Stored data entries
- - - - -

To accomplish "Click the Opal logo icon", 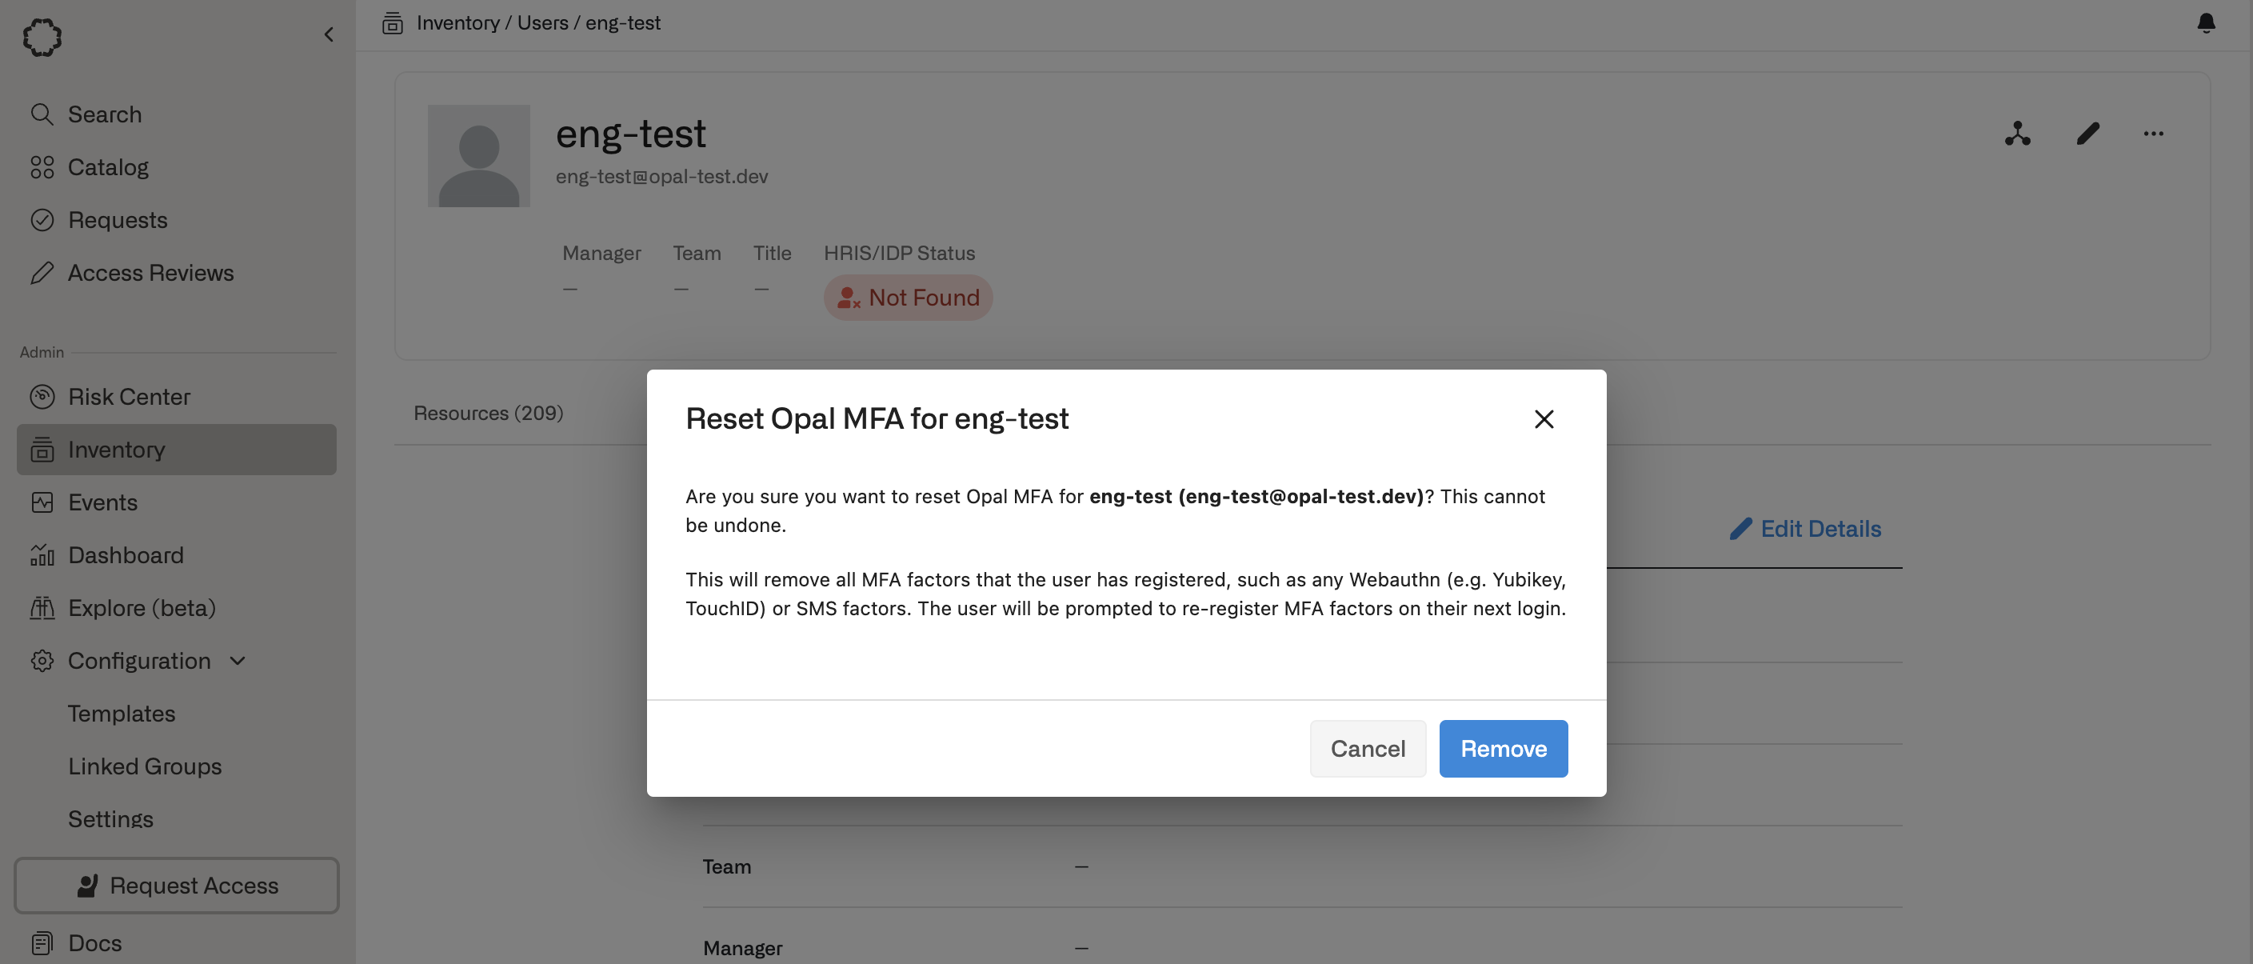I will point(42,38).
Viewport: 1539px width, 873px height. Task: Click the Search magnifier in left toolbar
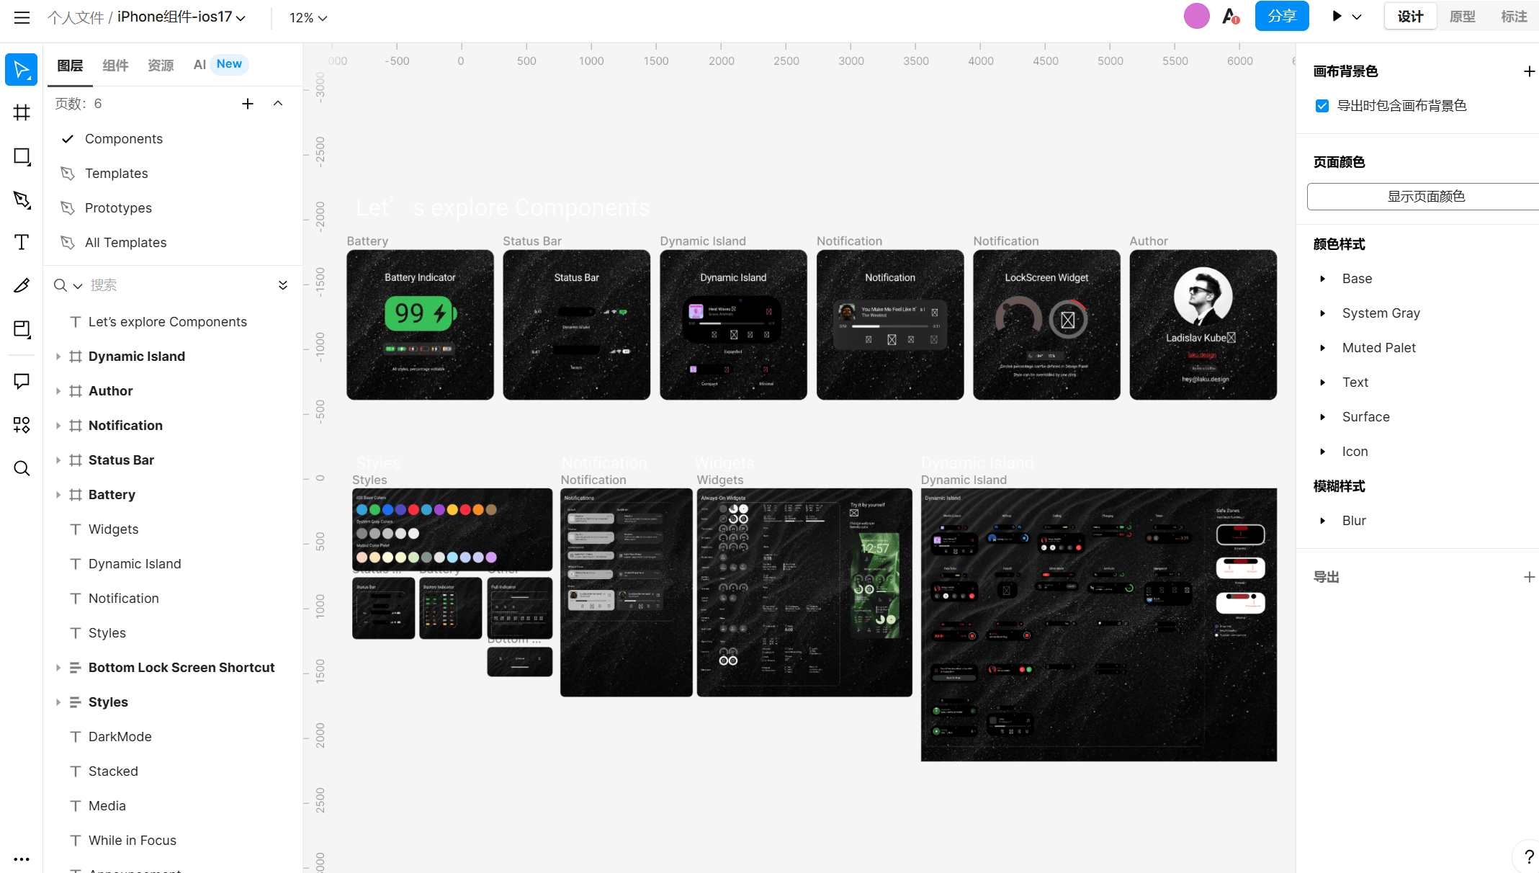tap(22, 469)
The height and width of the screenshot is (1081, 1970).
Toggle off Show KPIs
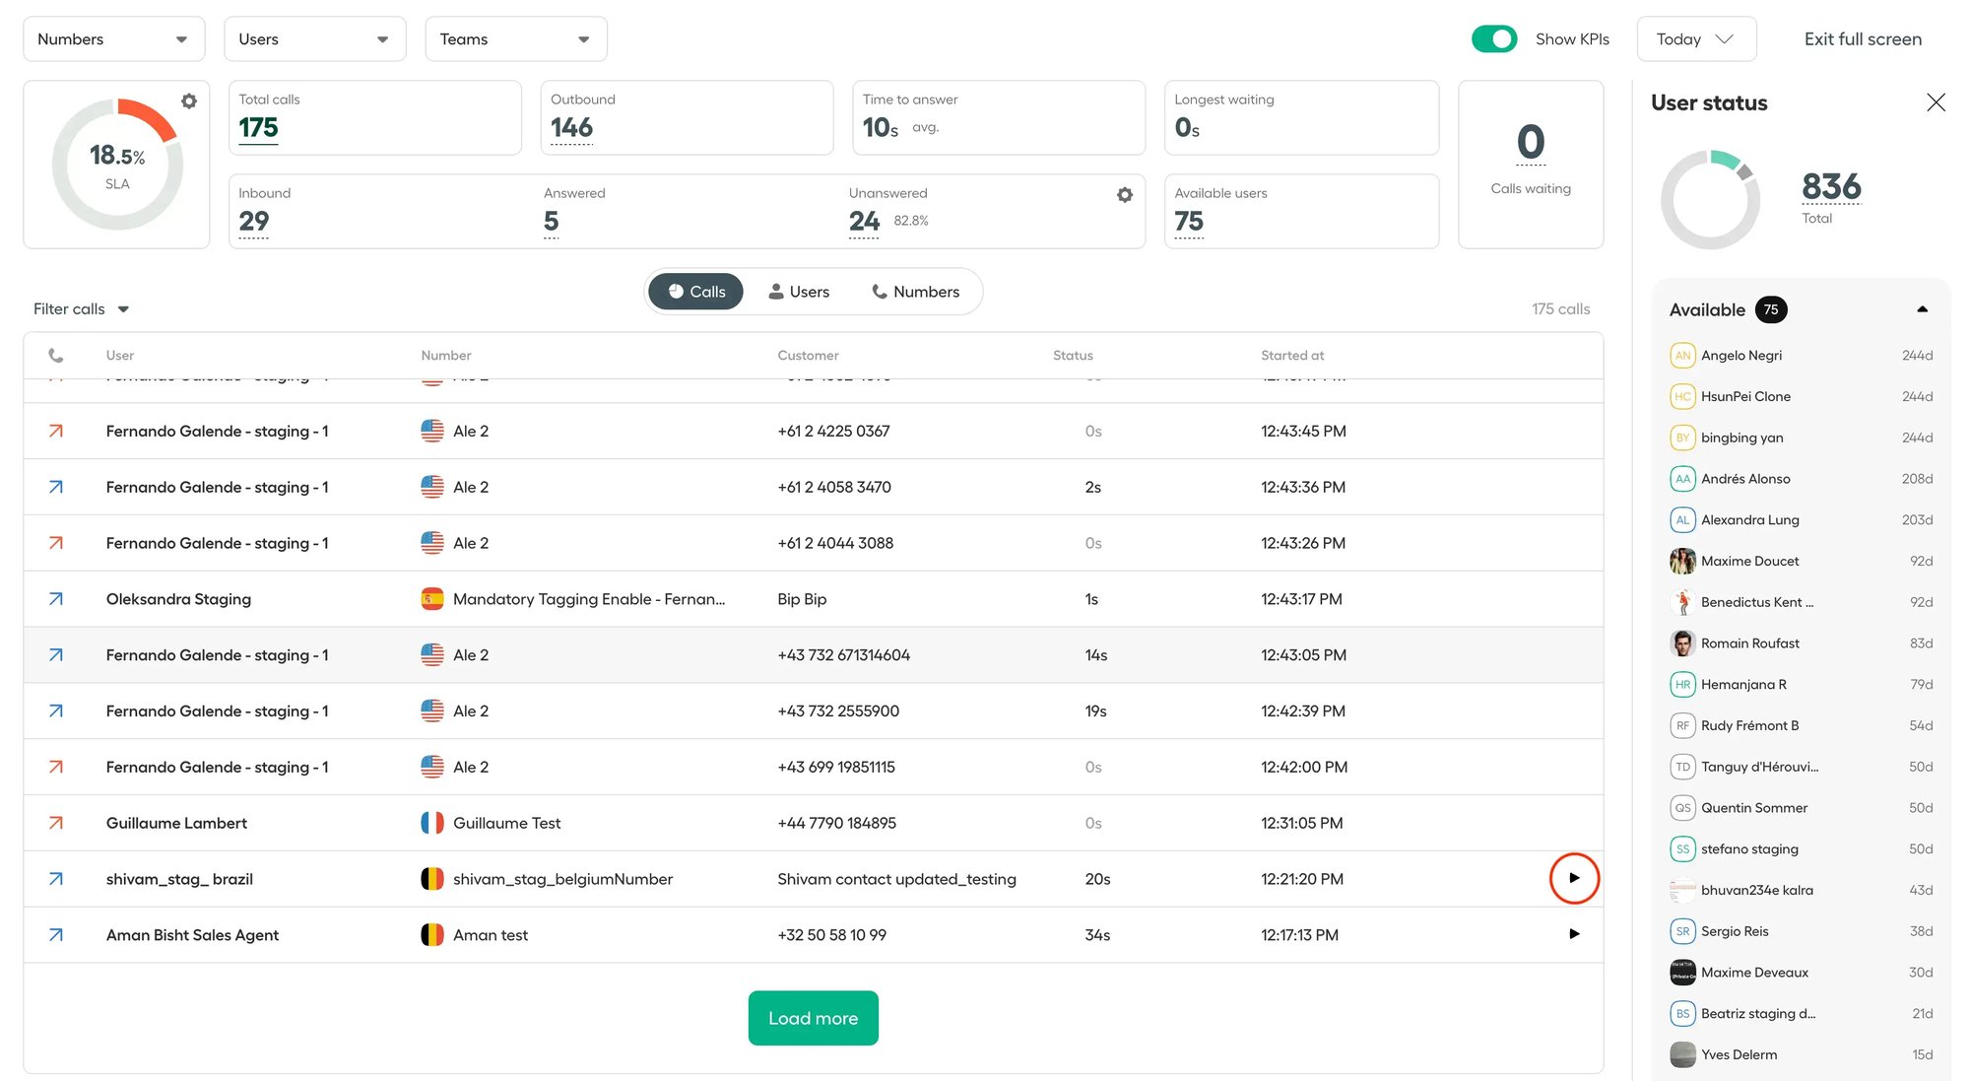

- - - - -

Going from the line holding "Viewport: 1539px width, 873px" to the last line of the data above, reproduce every line exactly, both included, with the pictures omitted.

COMPLETED TASK –
Viewport: 1539px width, 873px height. Task: Click the Search magnifier in left toolbar
tap(22, 469)
The height and width of the screenshot is (1081, 1970).
Toggle off Show KPIs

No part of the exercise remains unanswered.